Remembering our immigrant ancestors

With the “Old Stock” reference in title and text, director Rachel Gluck highlights resistance to immigrants in Canada, a reality seen internationally. She hopes that the hunger and loss portrayed here will strengthen our resolve not to “succumb to the forces of nationalism and xenophobia that seek to dehumanize each new generation of immigrants and asylum seekers.” She notes the rejectors have “perhaps forgotten that their ancestors were immigrants as well.”

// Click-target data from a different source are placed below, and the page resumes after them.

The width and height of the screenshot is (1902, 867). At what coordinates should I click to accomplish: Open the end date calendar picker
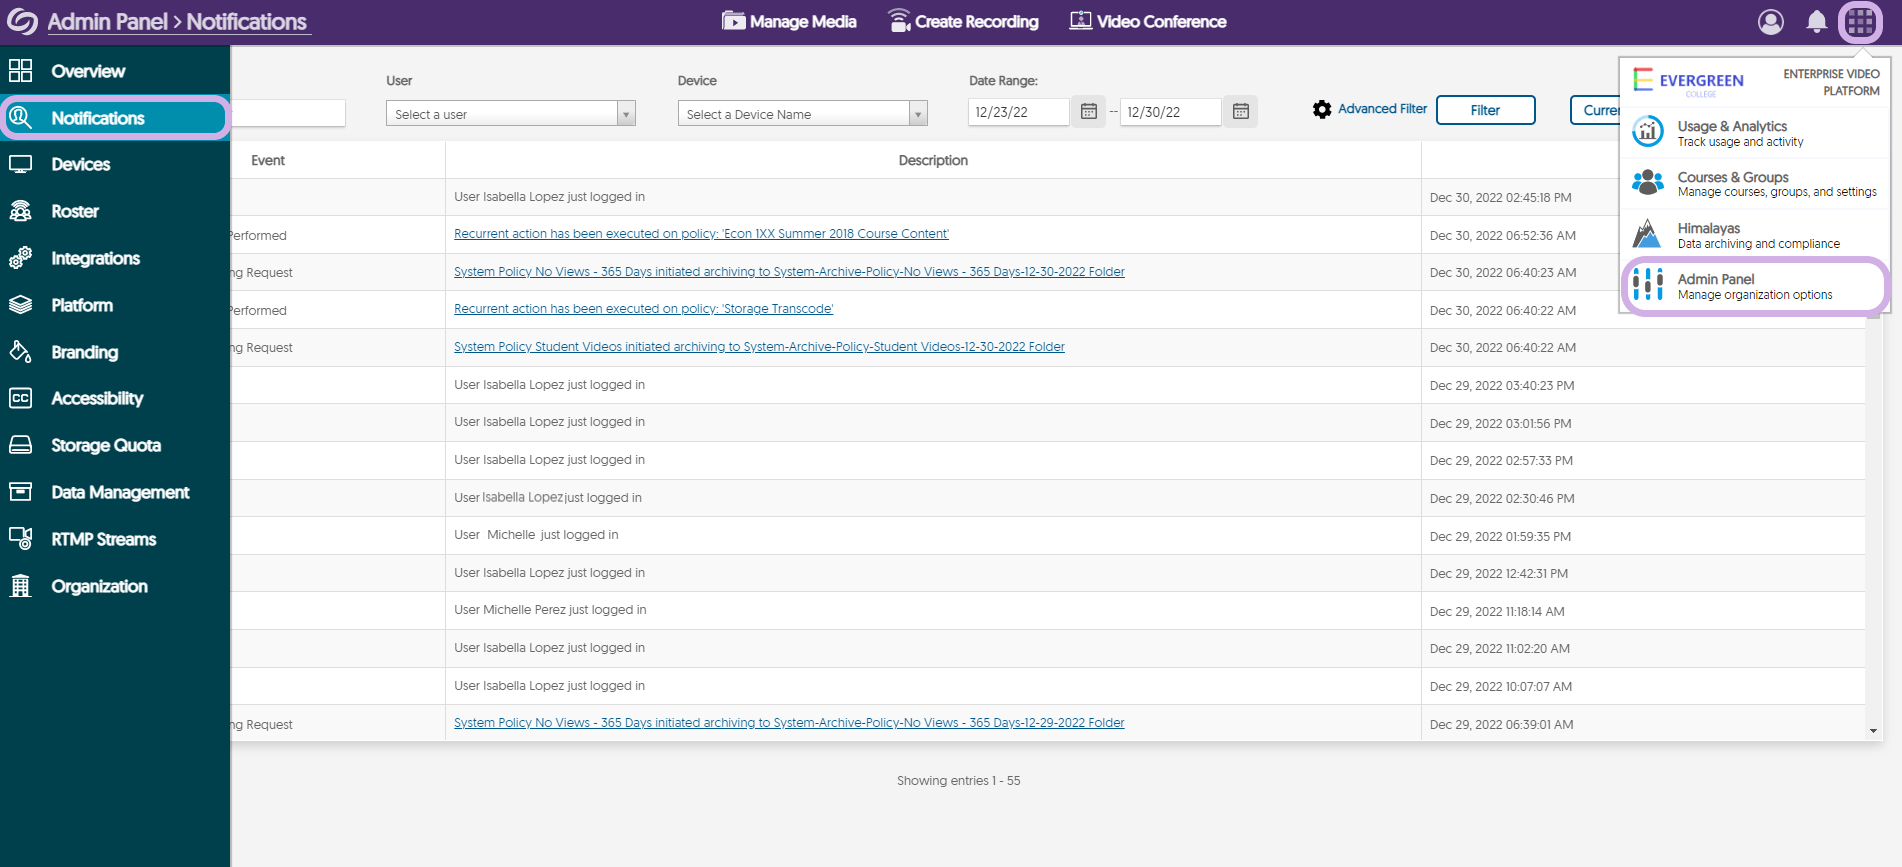tap(1240, 112)
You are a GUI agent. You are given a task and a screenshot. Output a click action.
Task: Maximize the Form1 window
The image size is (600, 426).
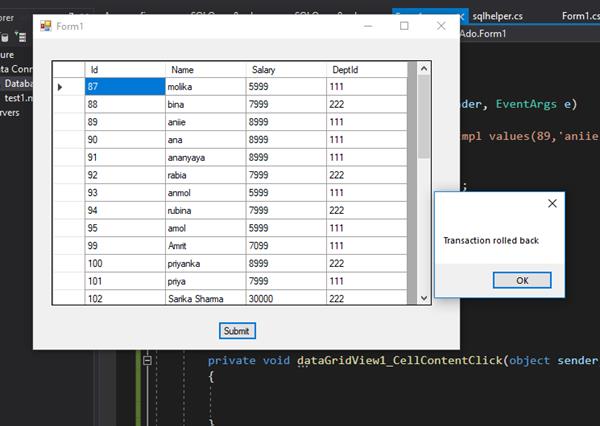coord(404,25)
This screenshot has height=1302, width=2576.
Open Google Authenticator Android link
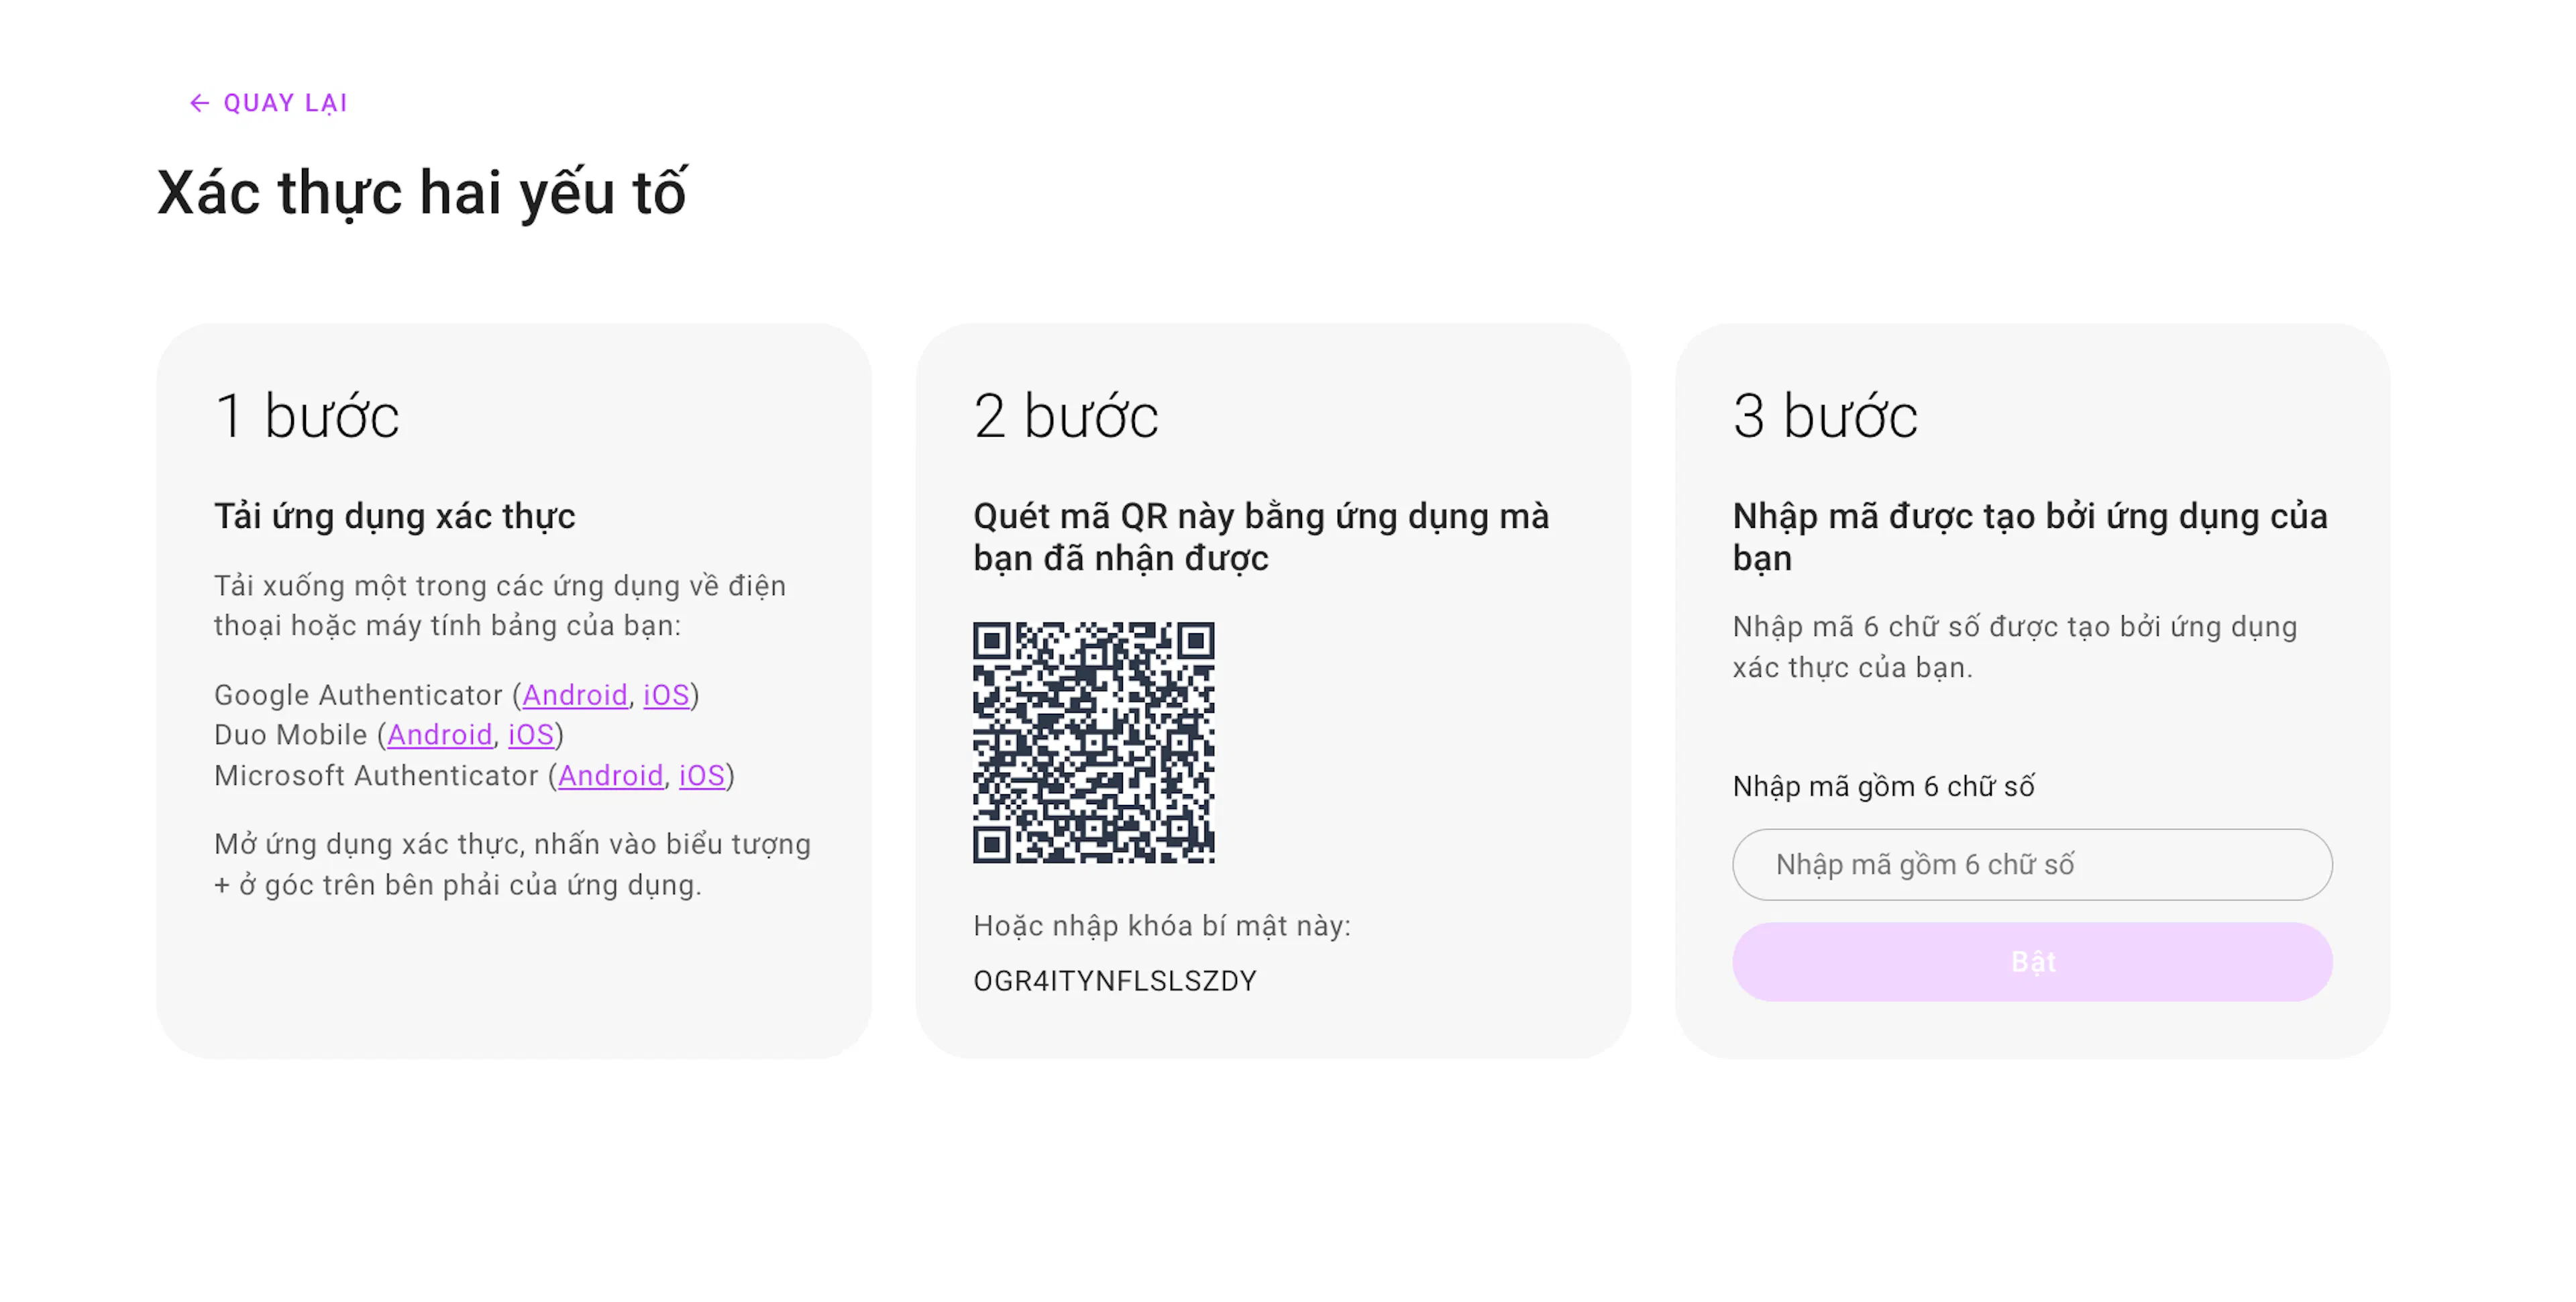pyautogui.click(x=575, y=695)
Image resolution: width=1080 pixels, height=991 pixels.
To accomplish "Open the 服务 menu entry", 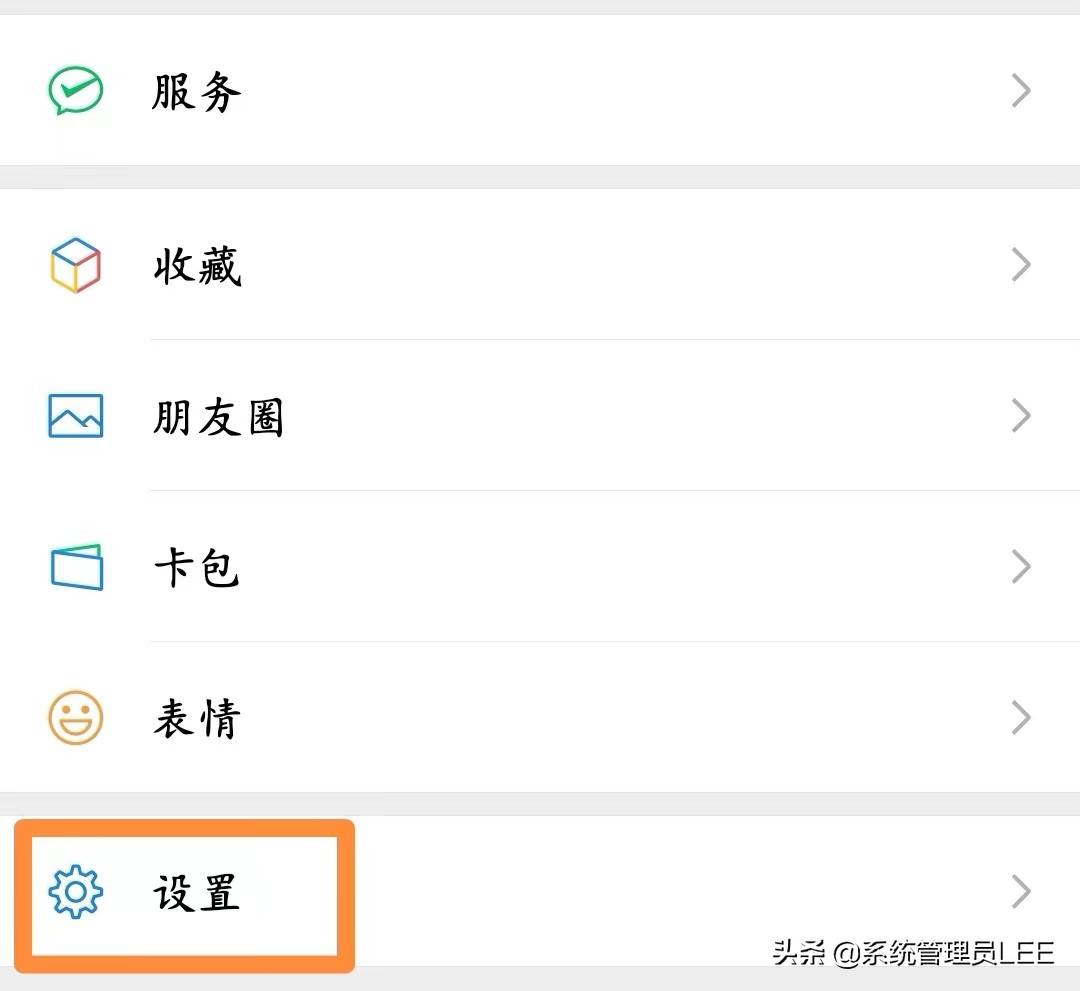I will coord(196,90).
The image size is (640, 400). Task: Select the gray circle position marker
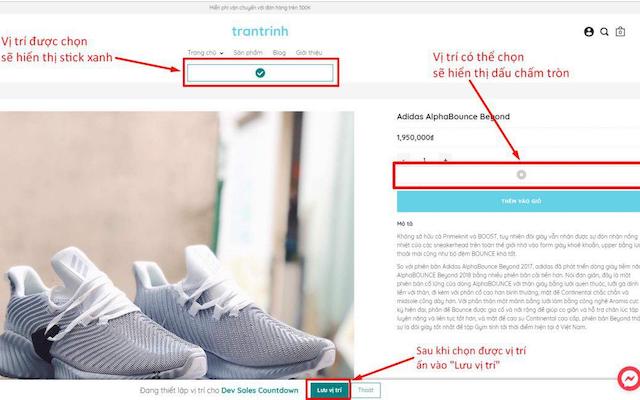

The show boasts an impressive set design by Curio artistic director Paul Kuhn, known for his devotion to reused materials, in the company’s black-box home in the lower level of Baltimore Avenue’s Calvary Center for Culture and Community. The space has some acoustic limitations: it was easy to hear Kopelove and Taylor as Chaya and Chaim, but some musical lyrics floated into oblivion, especially when The Wanderer’s back was turned. Some may find the lyrics lewd. I found them a delight.

Old Stock: A Refugee Love Story is a moving and uplifting production, especially meaningful during the Passover holiday, where repeated stories continue to provide insights and offer hope. Gift yourself with tickets.